Updated: Friday, 13 Feb 2009, 6:28 PM EST
Published : Friday, 13 Feb 2009, 6:28 PM EST
PARKE COUNTY, Ind. (WTHI) - To many, February 14 is Valentine's Day. But 32 years ago, the Hollandsburg murders took place.
In the small Parke County town of Hollandsburg, four young men were brutally murder.
News reports of what happened that night rocked our community to its core. With shock and dismay, we watched and learned that this was a mass murder committed just to see what it was like to kill people.
We watched in dazed sadness as Walter Cronkite told the rest of the nation of the horror.
"The isolated town of Hollandsburg in western Indiana another series of shootings today. Police say four men entered a mobile home and shot and killed four brothers, ages 14 to 22. The men also wounded the victims' mother. She played dead and survived. Police say the four brothers were robbed of $30 and that the killings quote 'Don't make a whole lot of sense.'"

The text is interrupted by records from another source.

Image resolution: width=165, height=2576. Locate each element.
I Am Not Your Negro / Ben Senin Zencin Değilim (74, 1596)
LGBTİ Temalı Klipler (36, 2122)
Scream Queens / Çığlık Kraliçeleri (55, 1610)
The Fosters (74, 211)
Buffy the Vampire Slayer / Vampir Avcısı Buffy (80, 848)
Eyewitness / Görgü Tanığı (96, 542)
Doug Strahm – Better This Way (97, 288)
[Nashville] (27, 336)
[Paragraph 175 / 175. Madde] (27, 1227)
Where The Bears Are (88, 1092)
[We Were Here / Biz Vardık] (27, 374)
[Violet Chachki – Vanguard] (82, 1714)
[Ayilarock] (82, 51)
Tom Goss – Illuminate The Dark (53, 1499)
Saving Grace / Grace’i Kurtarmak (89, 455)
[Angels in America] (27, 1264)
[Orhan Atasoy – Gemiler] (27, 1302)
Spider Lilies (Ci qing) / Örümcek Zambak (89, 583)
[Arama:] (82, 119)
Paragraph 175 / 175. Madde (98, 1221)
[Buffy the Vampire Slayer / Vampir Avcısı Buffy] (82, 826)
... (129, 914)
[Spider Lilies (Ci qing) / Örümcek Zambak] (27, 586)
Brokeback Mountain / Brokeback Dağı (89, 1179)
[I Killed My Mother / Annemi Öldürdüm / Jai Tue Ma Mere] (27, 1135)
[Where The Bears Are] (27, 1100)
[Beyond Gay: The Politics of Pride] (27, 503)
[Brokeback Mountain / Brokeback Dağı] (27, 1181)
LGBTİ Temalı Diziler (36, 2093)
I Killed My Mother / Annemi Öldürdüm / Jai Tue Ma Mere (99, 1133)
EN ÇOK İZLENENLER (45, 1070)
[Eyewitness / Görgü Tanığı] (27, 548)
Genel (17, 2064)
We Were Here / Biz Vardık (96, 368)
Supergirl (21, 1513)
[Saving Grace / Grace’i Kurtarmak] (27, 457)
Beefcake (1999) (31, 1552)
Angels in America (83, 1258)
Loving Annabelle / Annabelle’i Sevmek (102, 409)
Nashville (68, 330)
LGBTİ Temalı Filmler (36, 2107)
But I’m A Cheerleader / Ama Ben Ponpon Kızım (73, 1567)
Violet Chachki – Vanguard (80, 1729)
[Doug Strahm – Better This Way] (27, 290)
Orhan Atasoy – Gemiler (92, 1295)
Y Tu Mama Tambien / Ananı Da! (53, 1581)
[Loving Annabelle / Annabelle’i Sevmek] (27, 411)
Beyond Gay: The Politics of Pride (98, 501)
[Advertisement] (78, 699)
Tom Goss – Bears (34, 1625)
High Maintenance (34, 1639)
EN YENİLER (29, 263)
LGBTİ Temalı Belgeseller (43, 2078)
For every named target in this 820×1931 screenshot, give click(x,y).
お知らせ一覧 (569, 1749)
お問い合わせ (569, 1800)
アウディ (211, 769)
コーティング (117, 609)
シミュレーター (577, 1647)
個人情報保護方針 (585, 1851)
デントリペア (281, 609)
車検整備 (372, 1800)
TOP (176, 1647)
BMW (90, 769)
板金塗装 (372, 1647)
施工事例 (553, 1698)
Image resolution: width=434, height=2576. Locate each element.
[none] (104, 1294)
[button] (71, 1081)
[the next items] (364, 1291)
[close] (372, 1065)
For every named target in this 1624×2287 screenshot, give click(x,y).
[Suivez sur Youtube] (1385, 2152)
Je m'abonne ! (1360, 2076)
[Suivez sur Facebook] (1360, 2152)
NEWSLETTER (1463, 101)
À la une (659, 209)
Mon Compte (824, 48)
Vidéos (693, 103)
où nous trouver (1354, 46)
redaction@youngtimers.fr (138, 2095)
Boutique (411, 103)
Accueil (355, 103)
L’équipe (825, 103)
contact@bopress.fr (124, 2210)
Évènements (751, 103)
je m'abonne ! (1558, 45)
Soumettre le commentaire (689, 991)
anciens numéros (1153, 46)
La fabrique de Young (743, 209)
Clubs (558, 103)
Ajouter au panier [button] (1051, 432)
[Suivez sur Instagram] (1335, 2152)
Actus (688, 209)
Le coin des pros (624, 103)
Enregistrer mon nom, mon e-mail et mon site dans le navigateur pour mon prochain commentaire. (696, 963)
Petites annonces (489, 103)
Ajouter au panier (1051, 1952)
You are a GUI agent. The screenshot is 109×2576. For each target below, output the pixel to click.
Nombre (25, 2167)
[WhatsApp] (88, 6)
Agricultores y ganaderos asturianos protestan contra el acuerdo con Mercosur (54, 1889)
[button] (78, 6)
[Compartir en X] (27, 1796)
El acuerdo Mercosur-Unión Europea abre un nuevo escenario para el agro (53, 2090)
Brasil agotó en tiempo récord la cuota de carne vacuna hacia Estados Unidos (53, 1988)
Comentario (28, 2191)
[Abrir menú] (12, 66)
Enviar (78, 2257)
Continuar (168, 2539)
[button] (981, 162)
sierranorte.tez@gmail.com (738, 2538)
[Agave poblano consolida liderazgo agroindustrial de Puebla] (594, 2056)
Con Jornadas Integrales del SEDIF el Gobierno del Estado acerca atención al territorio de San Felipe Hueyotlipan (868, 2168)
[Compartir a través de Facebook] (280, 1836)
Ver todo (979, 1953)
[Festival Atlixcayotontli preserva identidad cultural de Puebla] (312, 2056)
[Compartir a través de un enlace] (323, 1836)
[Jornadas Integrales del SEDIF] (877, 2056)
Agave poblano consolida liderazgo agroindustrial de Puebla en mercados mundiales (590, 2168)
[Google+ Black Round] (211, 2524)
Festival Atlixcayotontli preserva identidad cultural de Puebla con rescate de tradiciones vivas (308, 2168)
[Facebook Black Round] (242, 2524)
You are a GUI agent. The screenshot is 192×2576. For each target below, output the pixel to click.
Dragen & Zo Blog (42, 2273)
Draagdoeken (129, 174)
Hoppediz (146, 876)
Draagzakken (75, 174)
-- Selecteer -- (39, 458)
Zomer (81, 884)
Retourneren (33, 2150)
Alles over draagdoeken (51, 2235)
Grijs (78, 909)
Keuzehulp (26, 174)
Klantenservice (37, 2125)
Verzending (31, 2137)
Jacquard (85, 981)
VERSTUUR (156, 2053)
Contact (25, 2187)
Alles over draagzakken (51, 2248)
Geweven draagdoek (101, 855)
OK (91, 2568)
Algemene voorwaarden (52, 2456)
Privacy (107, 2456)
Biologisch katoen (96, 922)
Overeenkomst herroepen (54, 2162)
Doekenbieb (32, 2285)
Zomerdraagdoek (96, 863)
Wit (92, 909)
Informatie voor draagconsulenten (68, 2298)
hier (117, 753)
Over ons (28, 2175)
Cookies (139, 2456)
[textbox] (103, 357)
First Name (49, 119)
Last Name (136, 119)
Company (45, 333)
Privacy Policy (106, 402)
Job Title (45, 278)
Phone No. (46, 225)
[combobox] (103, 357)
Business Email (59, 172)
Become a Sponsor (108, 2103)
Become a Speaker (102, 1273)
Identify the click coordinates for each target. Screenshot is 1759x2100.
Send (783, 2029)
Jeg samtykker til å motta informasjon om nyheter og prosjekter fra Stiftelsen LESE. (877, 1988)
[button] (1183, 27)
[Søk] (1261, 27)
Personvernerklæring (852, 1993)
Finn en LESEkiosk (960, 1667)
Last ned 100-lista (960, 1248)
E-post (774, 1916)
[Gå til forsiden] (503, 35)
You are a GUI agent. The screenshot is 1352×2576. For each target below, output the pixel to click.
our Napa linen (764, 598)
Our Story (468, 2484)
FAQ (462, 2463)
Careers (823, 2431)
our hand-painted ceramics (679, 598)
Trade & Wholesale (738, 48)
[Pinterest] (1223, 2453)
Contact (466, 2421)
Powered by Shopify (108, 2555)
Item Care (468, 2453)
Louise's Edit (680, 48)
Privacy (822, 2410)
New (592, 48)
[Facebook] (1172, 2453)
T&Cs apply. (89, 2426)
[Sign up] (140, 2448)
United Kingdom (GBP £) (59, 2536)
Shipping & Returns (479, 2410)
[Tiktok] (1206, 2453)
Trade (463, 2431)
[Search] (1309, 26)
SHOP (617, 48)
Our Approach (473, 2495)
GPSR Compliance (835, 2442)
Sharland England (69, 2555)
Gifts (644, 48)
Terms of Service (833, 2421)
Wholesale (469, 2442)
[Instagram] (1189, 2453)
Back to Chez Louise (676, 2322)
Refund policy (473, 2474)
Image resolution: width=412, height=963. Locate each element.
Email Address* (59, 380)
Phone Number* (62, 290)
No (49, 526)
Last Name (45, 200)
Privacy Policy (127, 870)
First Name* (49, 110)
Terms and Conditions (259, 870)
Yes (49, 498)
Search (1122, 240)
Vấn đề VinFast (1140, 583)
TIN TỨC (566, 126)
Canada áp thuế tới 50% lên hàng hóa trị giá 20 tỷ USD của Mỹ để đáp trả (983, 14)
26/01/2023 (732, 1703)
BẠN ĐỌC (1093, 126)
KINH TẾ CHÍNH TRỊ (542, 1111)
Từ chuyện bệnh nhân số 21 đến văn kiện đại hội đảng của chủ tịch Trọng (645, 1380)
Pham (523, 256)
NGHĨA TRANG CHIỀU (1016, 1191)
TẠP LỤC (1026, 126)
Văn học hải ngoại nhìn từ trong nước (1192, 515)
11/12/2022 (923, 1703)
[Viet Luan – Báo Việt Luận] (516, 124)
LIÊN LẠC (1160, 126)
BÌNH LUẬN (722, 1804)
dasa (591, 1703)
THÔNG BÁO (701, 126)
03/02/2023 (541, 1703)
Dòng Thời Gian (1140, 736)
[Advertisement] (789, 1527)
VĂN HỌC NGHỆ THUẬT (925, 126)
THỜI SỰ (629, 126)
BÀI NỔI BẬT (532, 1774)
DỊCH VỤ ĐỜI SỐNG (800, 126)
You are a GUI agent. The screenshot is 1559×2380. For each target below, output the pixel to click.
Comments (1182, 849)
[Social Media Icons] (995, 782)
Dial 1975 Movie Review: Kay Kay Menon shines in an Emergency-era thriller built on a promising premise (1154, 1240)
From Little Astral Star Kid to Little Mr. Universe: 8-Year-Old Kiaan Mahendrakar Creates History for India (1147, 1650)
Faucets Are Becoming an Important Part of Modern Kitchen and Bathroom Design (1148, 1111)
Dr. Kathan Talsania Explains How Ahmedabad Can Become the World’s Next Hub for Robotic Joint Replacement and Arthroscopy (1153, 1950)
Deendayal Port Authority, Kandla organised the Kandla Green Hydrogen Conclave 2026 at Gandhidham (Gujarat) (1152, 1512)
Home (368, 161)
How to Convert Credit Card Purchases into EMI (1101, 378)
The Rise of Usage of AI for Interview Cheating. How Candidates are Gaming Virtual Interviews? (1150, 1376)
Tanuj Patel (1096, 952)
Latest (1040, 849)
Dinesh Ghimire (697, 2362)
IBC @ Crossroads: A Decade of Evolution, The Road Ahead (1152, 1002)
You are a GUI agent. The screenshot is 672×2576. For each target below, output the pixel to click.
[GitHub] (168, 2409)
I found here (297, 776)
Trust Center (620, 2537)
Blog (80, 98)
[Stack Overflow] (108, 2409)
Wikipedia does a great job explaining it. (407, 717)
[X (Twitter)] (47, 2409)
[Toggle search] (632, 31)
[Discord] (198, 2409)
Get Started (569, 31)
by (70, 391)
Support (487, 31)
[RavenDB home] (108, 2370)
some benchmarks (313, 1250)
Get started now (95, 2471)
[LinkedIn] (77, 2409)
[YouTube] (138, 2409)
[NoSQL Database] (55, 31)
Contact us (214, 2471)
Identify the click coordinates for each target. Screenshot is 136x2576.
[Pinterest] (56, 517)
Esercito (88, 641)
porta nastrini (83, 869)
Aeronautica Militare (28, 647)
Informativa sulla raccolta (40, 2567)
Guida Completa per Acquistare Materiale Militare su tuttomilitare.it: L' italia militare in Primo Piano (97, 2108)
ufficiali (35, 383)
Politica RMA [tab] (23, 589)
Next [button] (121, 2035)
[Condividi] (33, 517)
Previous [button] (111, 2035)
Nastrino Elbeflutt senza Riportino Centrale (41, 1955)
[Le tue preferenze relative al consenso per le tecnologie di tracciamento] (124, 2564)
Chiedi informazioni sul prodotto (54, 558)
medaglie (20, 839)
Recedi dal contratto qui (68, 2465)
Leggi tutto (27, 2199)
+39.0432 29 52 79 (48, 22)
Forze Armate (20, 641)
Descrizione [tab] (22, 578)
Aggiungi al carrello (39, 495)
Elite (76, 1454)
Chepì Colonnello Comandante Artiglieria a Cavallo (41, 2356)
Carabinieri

Back home, friends and neighbors grieved for the family. Good kids gunned down by mass murderers. The mother, Betty Jane Spencer, who survived went on to lead the nation in forming victims' rights groups.
Indiana did not have a death penalty at the time, so they were given life without parole.
Over 30 years later, the events of the Valentine's Day are still hard to image.